Thirty years ago this month, Sue Townsend published The Secret Diary of Adrian Mole Aged 13¾, which makes the series a little younger than me, though Mole himself is a good dozen years older. Perhaps the latter is why I never got around to reading The Secret Diary as a teenager myself; I was in my mid-twenties when I finally did – but I probably got more out of the book than I would have if I’d read it a few years earlier, and certainly enjoyed it enough to read the other books in the series (two further volumes have been published since) over the subsequent months.
Penguin have reissued all eight Adrian Mole books in new editions to mark the anniversary, and it has been interesting to revisit some of them. Certainly The Secret Diary remains a beautifully-crafted comic gem, and its 1984 sequel, The Growing Pains of Adrian Mole (which begins the day after the first novel ends), is much the same. Through the pages of his diary, we meet Adrian Mole: convinced he is an intellectual, obsessed over the spot on his chin, with a crush on the lovely Pandora Braithwaite; yet unaware of how bad his poetry is, and oblivious to the signs of his parents’ marital turmoil.
What I really appreciate on this re-reading is just how well-constructed Townsend’s humour is, both in terms of its one-liners (‘I am reading The Mill on the Floss, by a bloke called George Eliot’), and the broader structural jokes which help establish Adrian’s character: intelligent (albeit perhaps not as much as he thinks he is, or would like to be), but not self-aware, nor adept at picking up the emotional cues of others. Yet, although we are often laughing at Adrian’s misfortune, we still root for him – there is a sense that ultimately he means well, and deserves more than he gets.
In some ways, the first two Mole novels stand apart from the others, because they are a little lighter in tone, and focus on Adrian as a teenager. Subsequent volumes revisit Mole’s life as an adult: in The Wilderness Years (1993), he is twenty-four, and less endearing because some of the traits that could be explained away as teenage foibles – his pedantry, pomposity, and self-obsession – are harder to take in a grown man; when Adrian is dwelling on his lack of success and action with the opposite sex, for example, it’s not so easy to be sympathetic, as one can see quite clearly why his personality and behaviour may be unattractive (there is a woman who likes him, but naturally Mole doesn’t take her hints). Yet Townsend’s humour remains, and one is back on Adrian’s side by novel’s (rather uplifting) end.
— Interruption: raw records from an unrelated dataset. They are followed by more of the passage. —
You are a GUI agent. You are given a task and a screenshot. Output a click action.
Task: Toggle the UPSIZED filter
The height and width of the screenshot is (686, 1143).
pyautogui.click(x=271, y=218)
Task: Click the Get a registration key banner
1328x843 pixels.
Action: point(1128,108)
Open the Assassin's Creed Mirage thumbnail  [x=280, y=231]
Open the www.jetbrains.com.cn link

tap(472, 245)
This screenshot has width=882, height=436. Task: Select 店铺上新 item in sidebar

In 2009’s The Prostrate Years, Adrian Mole is thirty-nine; living with his wife and young daughter, in a converted pigsty next door to his parents – though his marriage is under strain, and the future of the second-hand bookshop where Adrian works is uncertain. His key character traits are the same as ever, but there’s a bitter sting in that, now, Adrian is trying his best to ignore the signs of prostate cancer. He’s a sympathetic character once again, because of the sense that he is trying to hold on to himself and his life in the face of all that’s happening; the single word ‘treatment’ in many entries gains its force from how much is obviously being left unsaid by this character who has always been so open. The dramatic irony of Mole’s asides carries more bite here than in the earliest books (‘It is good to know that whatever travails we may suffer in life, Woolworths will always be there’), and it serves as a reminder that none of us knows what may be around the corner.
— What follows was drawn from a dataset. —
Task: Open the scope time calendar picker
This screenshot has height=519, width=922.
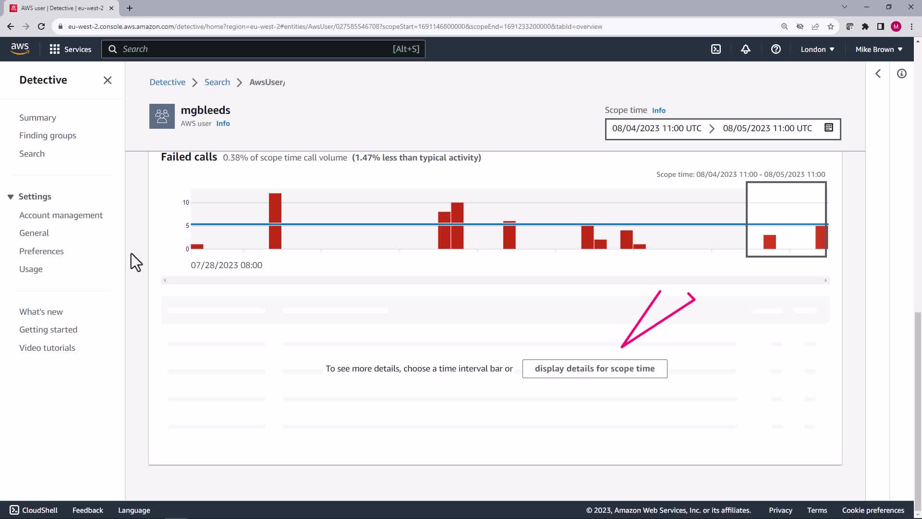Action: click(828, 128)
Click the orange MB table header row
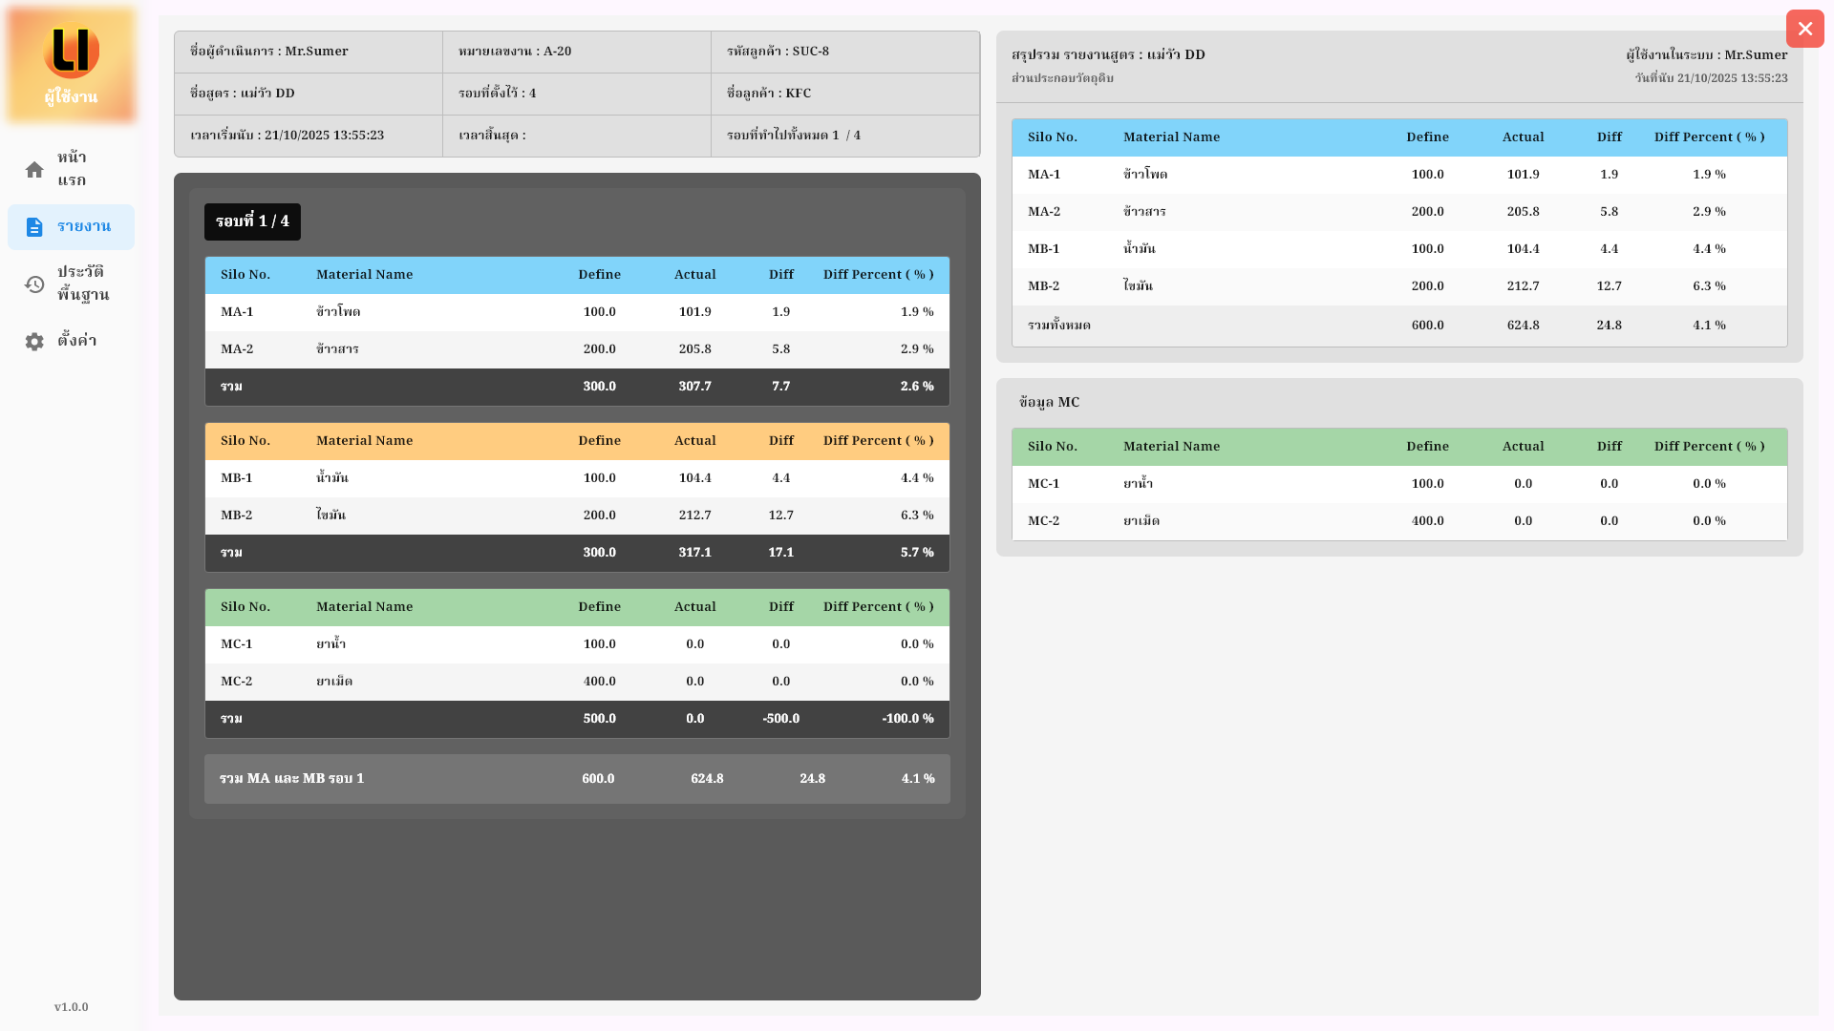 (577, 441)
Why do the Adrian Mole books remain so fresh after all these years? Partly because they’re very funny, of course; but I also wonder if Sue Townsend didn’t tap into something fundamental – maybe there’s something of Mole in all of us. Leaving aside his pedantry, for me Adrian represents ultimately represents thwarted ambition: wanting to be or achieve more, but not knowing how to do so. And Adrian is all the more frustrated because there are people in his life who have done what they wanted; it’s surely no coincidence that the lifelong object of Mole’s infatuation – Oxford-educated MP Pandora – is the character who has achieved her ambitions more than any other.
I want to finish with a quotation from The Prostrate Years which, to me, sums up the character of Adrian Mole. His marriage has broken down, and he’s reflecting on the absence of his daughter, Gracie:
I miss the physical presence of that indomitable little girl, trying to make her mark on the world. The feeling of those small strong arms around my neck. I miss the made-up songs she used to sing in the bath, I miss the certainty of her world. She knows nothing of nuclear proliferation or the misery that comes from loving somebody too much.
The comment on nuclear proliferation illustrates Mole’s tendency to dwell on issues at less-than-appropriate times; it might puncture the mood of the rest, but does not destroy that mood, because Adrian means everything sincerely. Those last few words – ‘loving somebody too much’ – are Adrian Mole all over; they show that, beneath the pretension and everything else, there’s a real human heart. That’s why Mole is such a great and enduring character.